Crypto exchange has been in great demand with the adaptability of cryptocurrencies surging and multiple new tokens/coins been put there attracting users by showcasing their great potential.

An exchange platform consists of many components which communicate with each other in order to achieve the functionality, but the main component which is the most critical and heart of the exchange is the matching engine which takes in multiple orders at once, maintains them, does the computations and pushes out trades.

The reason it being the most critical component is because a single failure or any wrong calculation could put the exchange at risk, mostly at the financial end breaking the user's trust.

The initial matching engine that I made was using node.js, typescript and rabbitMq, which ran really smooth with no delays or malfunctioning but when an enterprise-level solution was demanded the order placements were taken to higher levels, delays in trades were noticed, the server crashed consuming 100% CPU capacity, messaging queues started getting stuck.

When these problems were examined, it was understood that this wouldn't just require a small change but will have to be re-designed and built.

The exchange platform was build following a micro-service architecture because of which such kind of modifications and re-designs could be considered and experimented.

Learning that when it comes to heavy computation with high data load and low latency expectancy, node is not the best technology to use for this level of processing.

In general, any CPU intensive operation annuls all the throughput benefits Node offers with its event-driven, non-blocking I/O model as any incoming requests will be blocked while the thread is occupied with your number-crunching.
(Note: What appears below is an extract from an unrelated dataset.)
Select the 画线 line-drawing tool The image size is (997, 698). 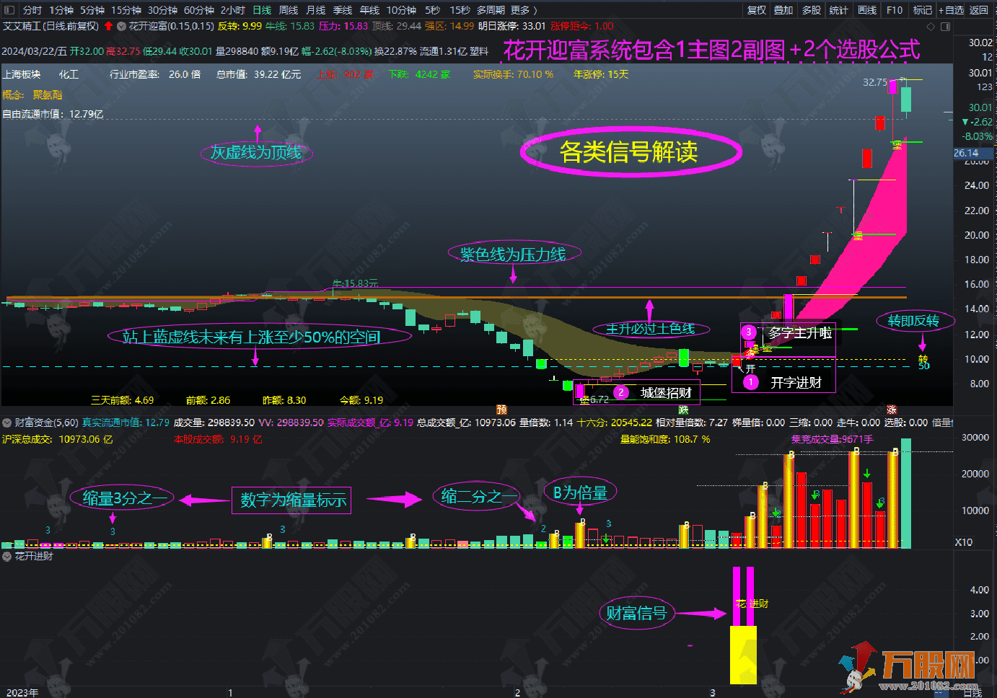(x=866, y=10)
When it comes to adding concurrency on a multi-core server, there is some work being done by the Node core team in the form of a cluster module.
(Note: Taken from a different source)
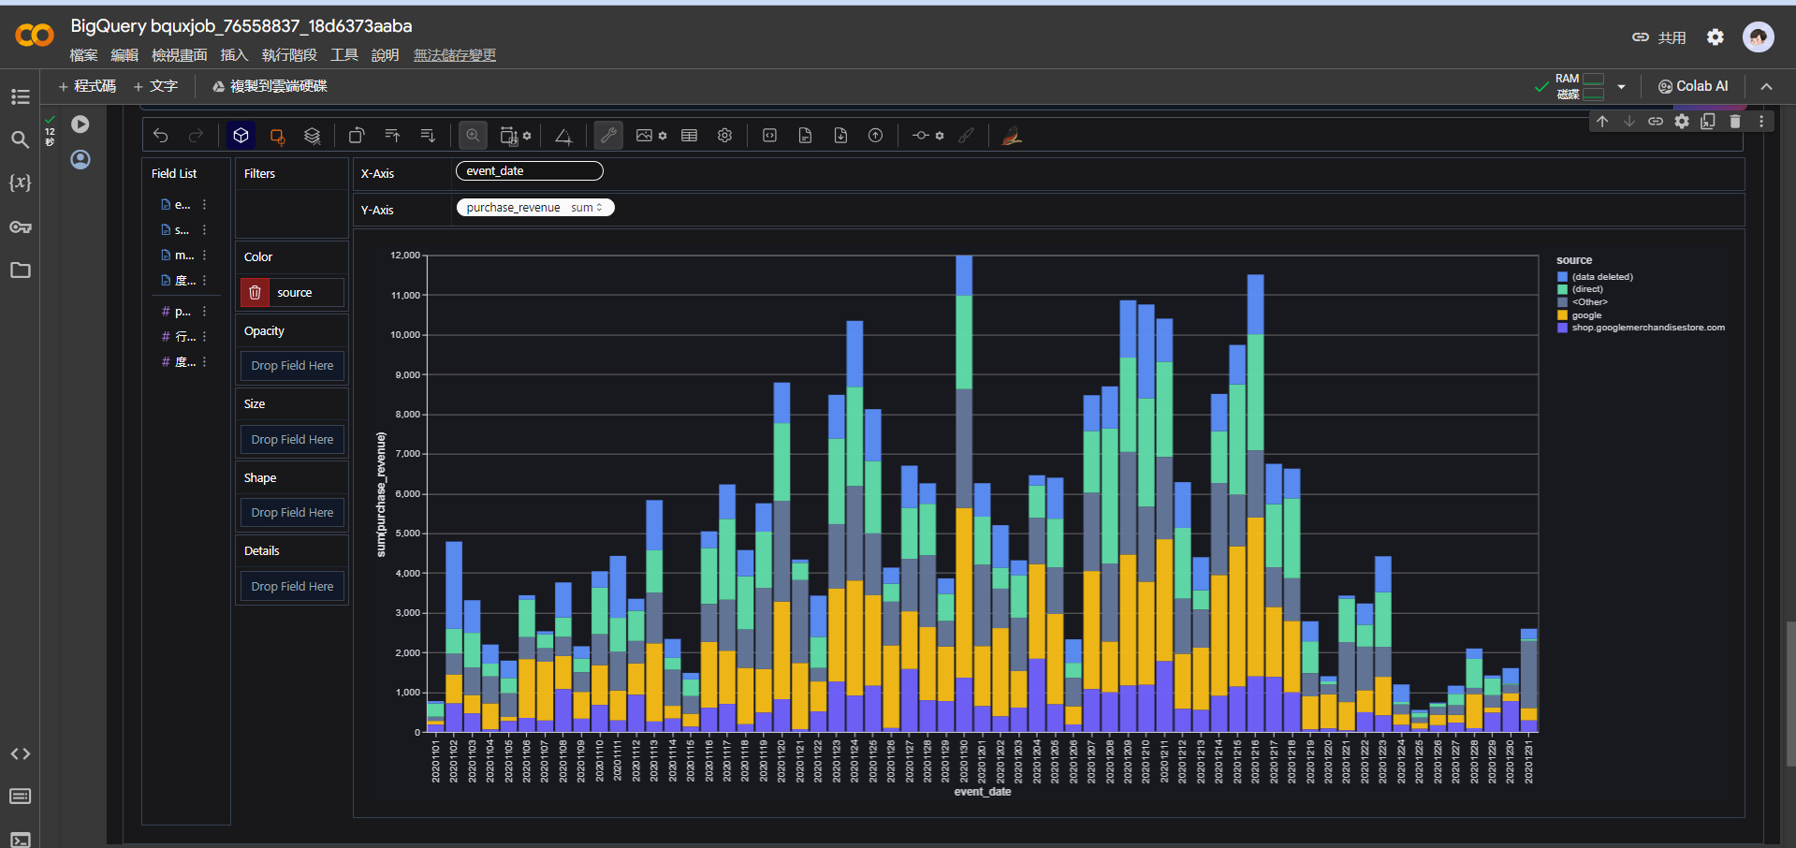
Task: Click the Colab AI button
Action: pos(1693,86)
But still with clustering, one should offload all heavy computation to background processes written in a more appropriate environment for that, and having them communicate with each other via a message broker.

CHOOSING GO LANG

Choosing a multi-core system and increasing concurrency doesn't guarantee proportional speed ups, clumsy controls over concurrency can make it even worse on multi-core.

Go has made some really good design selection for highly scalable concurrency control.

Is it Process? No.
Is it Thread? No.
Is it Go-routine? Yes.

Context Management

When it comes to resource sharing and context management, concurrent tasks share processors and memory, usually, the number of tasks that have to be processed is more than available processors.

All it needs to handle is pausing and resuming the execution, but very efficiently.

Process of context switching requires many expensive operations like:

finding out process to run next, management of waiting/pending process
backup of all current CPU registers, restoring all CPU register to backup of next process
flush virtual memory cache
all operations run in kernel, so managing switching between operating system kernel mode and user mode.

Threads

Threads are similar to processes but they share address space because of which thread context is smaller than process context.

Thread is faster than the process for creation and switching game, but still, context switch overhead exists.

For threads and processes, kernels need to backup/restore entire registers because kernels don't know which registers are in use.

Threads allocate a fixed size for its stack on creation irrespective of the required stack size which limits the number of concurrent tasks running at a time.

GO-ROUTINES

When compared to Threads, Go-routines have minimal context overhead.

Go-routines also have co-operative scheduling, which minimizes context switching itself. They do context switching only in well-defined situations like channel send/receive operations, go statement, blocking system calls (file/network IO), and garbage collection.

If Go-routines aren't co-operative, starvation becomes very likely.

Go compiler emits code for using the register check and backup of them for every context switching event.

Go compiler knows what stack size is required for a given function. It starts with allocating a very small size stack and just before the function call Go checks whether current stack can accommodate the functions stack size requirement if it's not sufficient it dynamically increases the stack size according to the need. Vice a versa it can also shrink the stack size. As a result, Go-routines can keep a necessary stack size and allow maximum concurrent go-routines.

Go is special on multi-core systems owing to its clever design choices, it is super cheap and fast for context management and dynamic stack size management of goroutine allows more concurrency.

COMPARISON NODE ENGINE VS GO ENGINE

After building the new system, it was time to compare the scalability and efficiency of the two systems, the results were exciting.

Go engine results looked like,

high concurrency
low latency
trade speed/throughput calculated was 14 microseconds

CPU UTILISATION WAS MANAGED SO WELL AMONG ALL CORES

CONCLUSION

Choosing simple and efficient things always work. I could have designed a complex system with many queues, background workers, etc but instead decided to leverage the efficiency and simple approach to concurrency that Go-lang provides us out of the box.

There is always the right tool available for the job, it's just knowing about them helps in the best selection.